This project is a Python module that utilizes MediaPipe and OpenCV for real-time hand detection and landmark recognition using a webcam. The module detects hand landmarks and highlights specific points, such as the tip of the thumb, on the video feed.
This hand detection module is designed for real-time detection and tracking of hand landmarks. It leverages MediaPipe's pre-trained hand detection model and OpenCV for video capture and processing.
- Real-time hand detection using a webcam.
- Identification and marking of specific hand landmarks (e.g., thumb tip).
- Display of the video feed with overlayed hand landmarks and frames per second (FPS).
- Simple and efficient, with the ability to handle multiple hands.

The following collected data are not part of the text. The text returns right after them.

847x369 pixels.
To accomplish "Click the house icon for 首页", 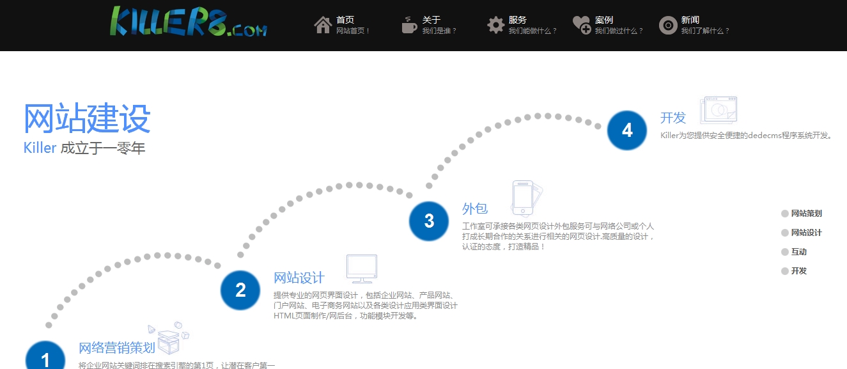I will click(x=323, y=25).
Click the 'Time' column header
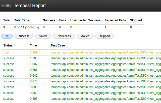The image size is (161, 103). (33, 45)
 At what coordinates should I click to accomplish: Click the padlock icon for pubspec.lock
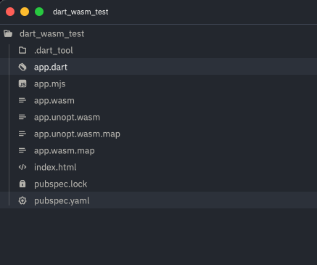click(x=22, y=184)
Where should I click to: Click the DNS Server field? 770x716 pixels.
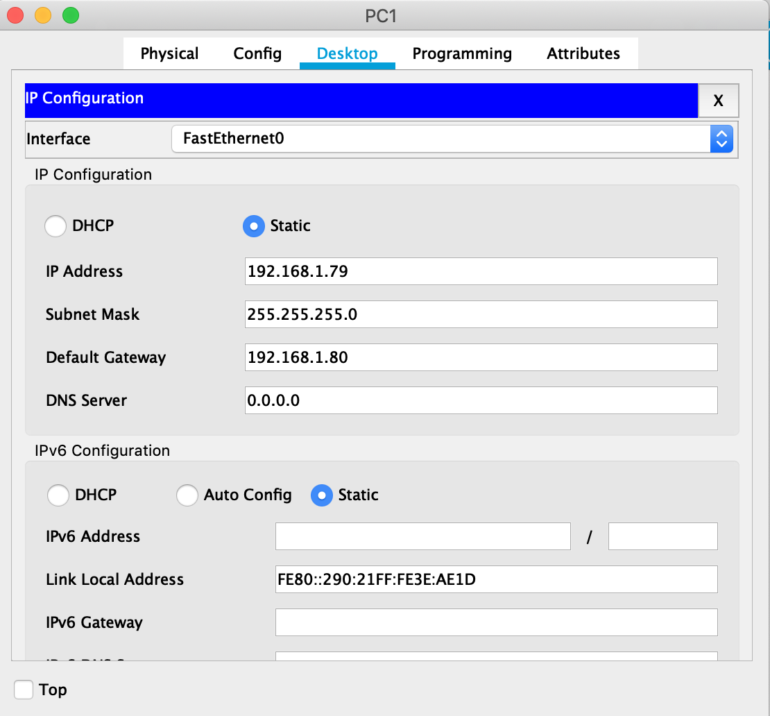click(x=481, y=400)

To use this module, ensure you have Python installed along with the required libraries:
pip install opencv-python
pip install mediapipe
To run the hand detection module, execute the script:
python Hand_detection_module.py
The script will open your webcam and start detecting hand landmarks in real-time. Press 'x' to exit the application.

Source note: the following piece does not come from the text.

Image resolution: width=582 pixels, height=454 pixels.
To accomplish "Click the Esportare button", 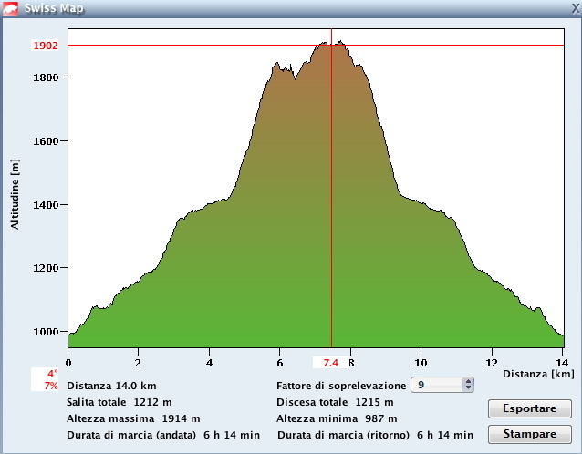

- Video Capture: The script captures video from the default webcam using OpenCV.
- Frame Processing: Each frame is converted to RGB and processed by the MediaPipe Hands model to detect hand landmarks.

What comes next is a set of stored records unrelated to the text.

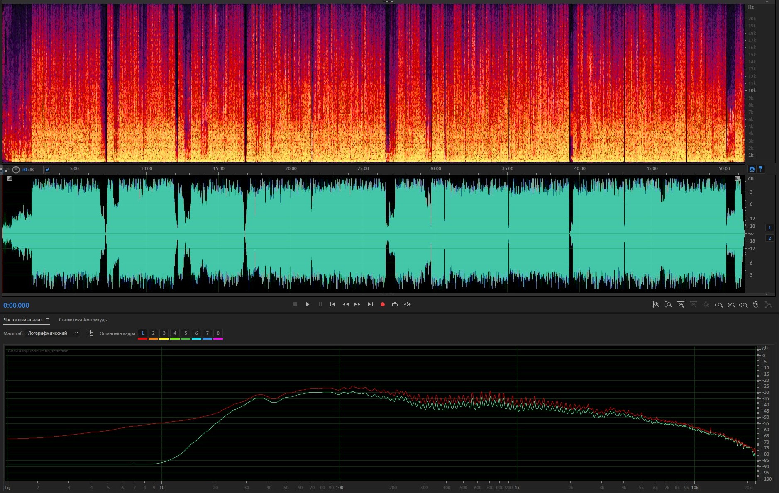Click Zoom In Time icon
The height and width of the screenshot is (493, 779).
(681, 305)
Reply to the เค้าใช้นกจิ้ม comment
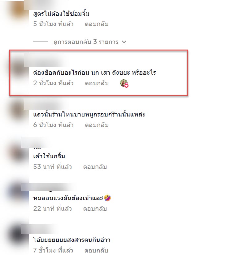Viewport: 247px width, 255px height. coord(95,167)
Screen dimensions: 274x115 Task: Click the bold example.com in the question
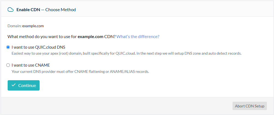click(x=90, y=36)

- Landmark Detection: The detected landmarks are identified and their coordinates are calculated.
- Landmark Highlighting: Specific landmarks (like the thumb tip) are highlighted on the video feed using colored circles.
- FPS Calculation: The script calculates and displays the frames per second (FPS) to monitor performance.
- Hand Landmark Detection: The code uses
mp.solutions.hands
to detect hand landmarks andmp.solutions.drawing_utils
to draw them on the video feed. - Specific Landmark Highlighting: The tip of the thumb (landmark ID 4) is highlighted with a filled circle.
- FPS Display: The FPS is calculated based on the time difference between consecutive frames and displayed on the video feed.
- Lighting Conditions: The accuracy of hand detection can be affected by poor lighting conditions.
- Single Camera Source: The script is designed to work with a single webcam source and may require modifications for other video inputs.
- Dependency on MediaPipe: This module heavily relies on the MediaPipe library, so any updates or changes in MediaPipe might require adjustments to the code.